● How to complete this task
Would you output the lines from the one with "Viewport: 780px width, 439px" through the last line of the material below, exactly, but without pictures?

● Supplied material
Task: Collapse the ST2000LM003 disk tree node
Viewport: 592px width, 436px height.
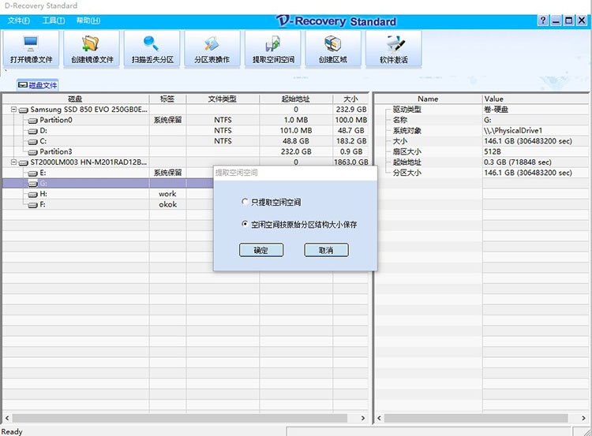Action: (13, 162)
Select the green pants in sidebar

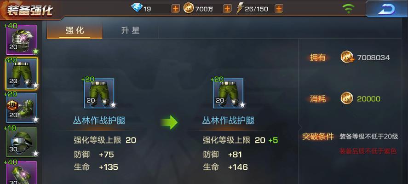click(21, 74)
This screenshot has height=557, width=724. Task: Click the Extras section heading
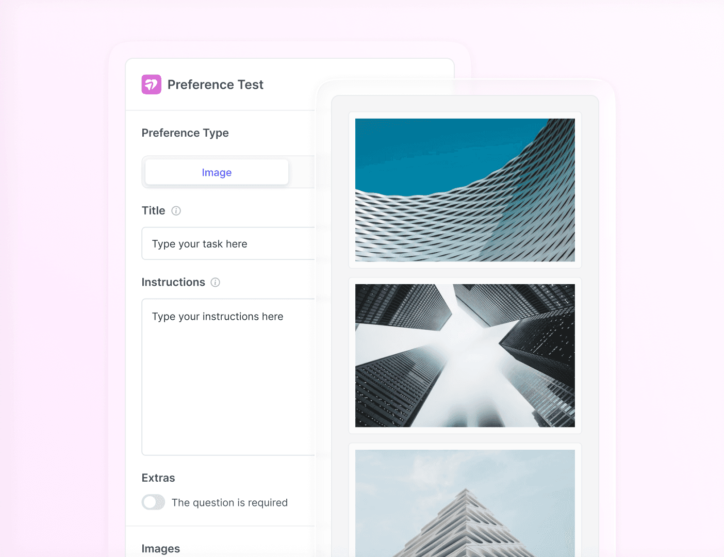click(x=158, y=478)
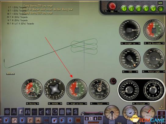
Task: Select torpedo tube V
Action: 153,8
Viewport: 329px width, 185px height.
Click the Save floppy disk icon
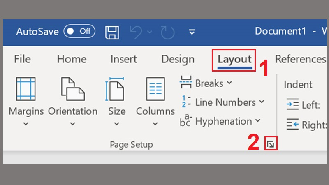point(112,32)
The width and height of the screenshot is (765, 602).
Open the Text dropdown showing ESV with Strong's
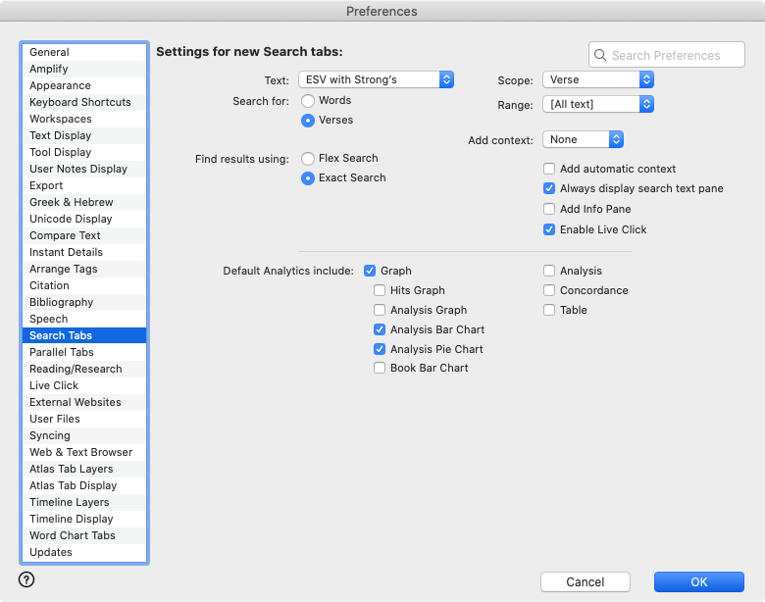click(x=376, y=79)
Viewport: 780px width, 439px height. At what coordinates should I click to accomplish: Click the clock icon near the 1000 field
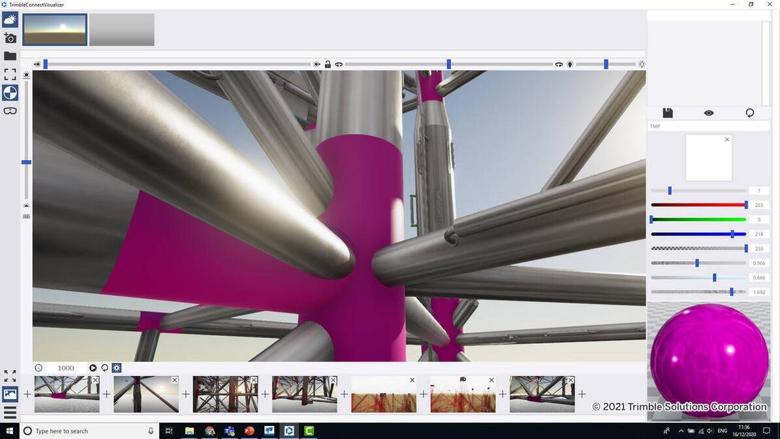(x=39, y=368)
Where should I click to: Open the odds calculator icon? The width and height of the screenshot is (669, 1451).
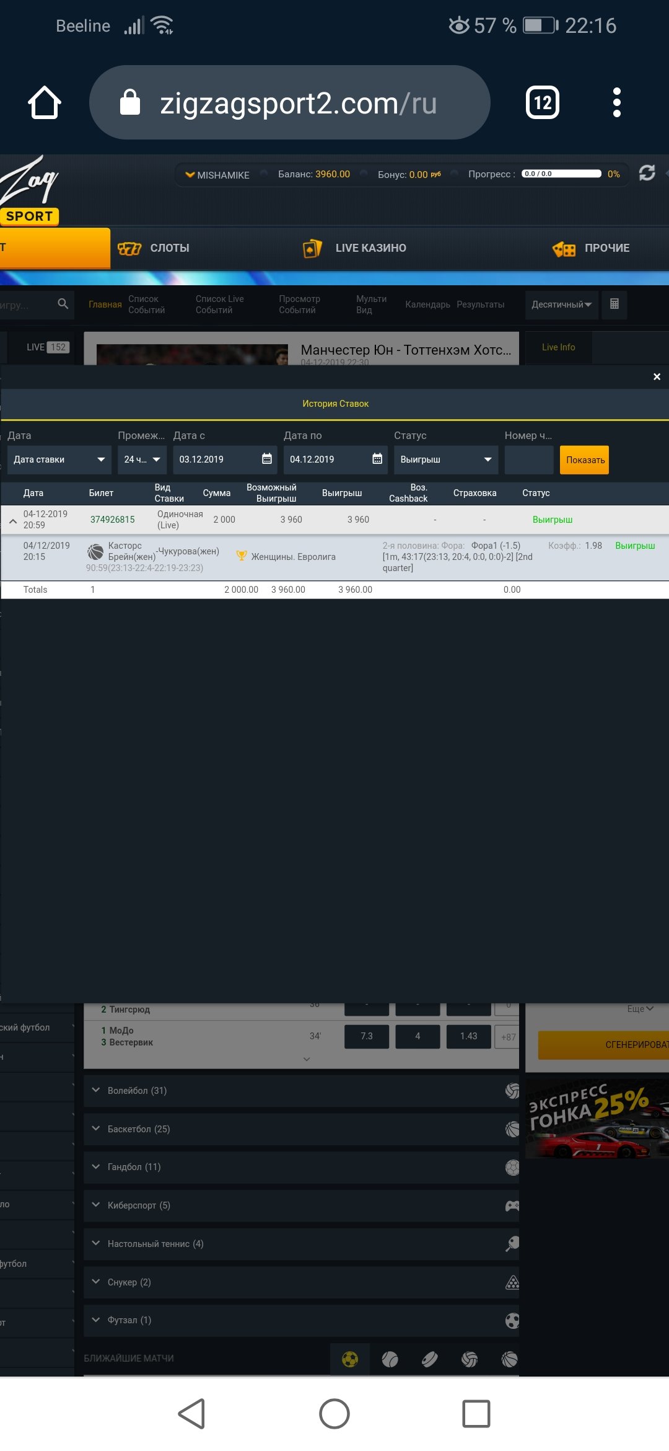[614, 304]
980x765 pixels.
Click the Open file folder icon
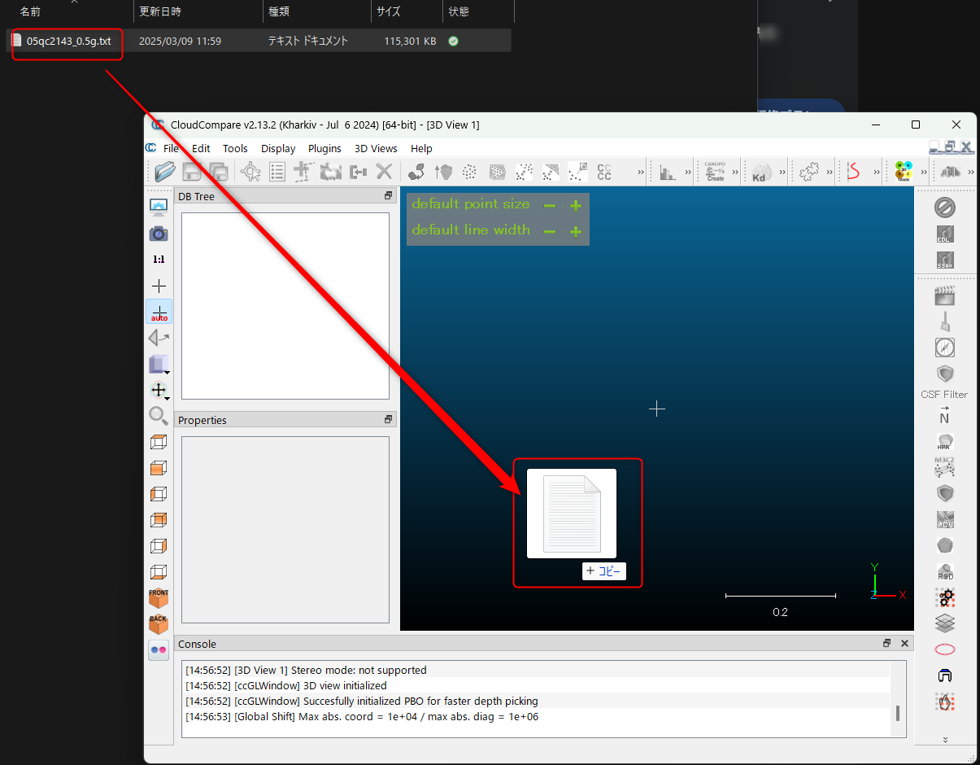(x=165, y=172)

● Written solution
Viewport: 780px width, 439px height. At what coordinates should I click to accomplish: Click the clock icon near the 1000 field
(x=39, y=368)
Where should I click to: Open the odds calculator icon? The width and height of the screenshot is (669, 1451).
[614, 304]
980x765 pixels.
Click the Open file folder icon
(x=165, y=172)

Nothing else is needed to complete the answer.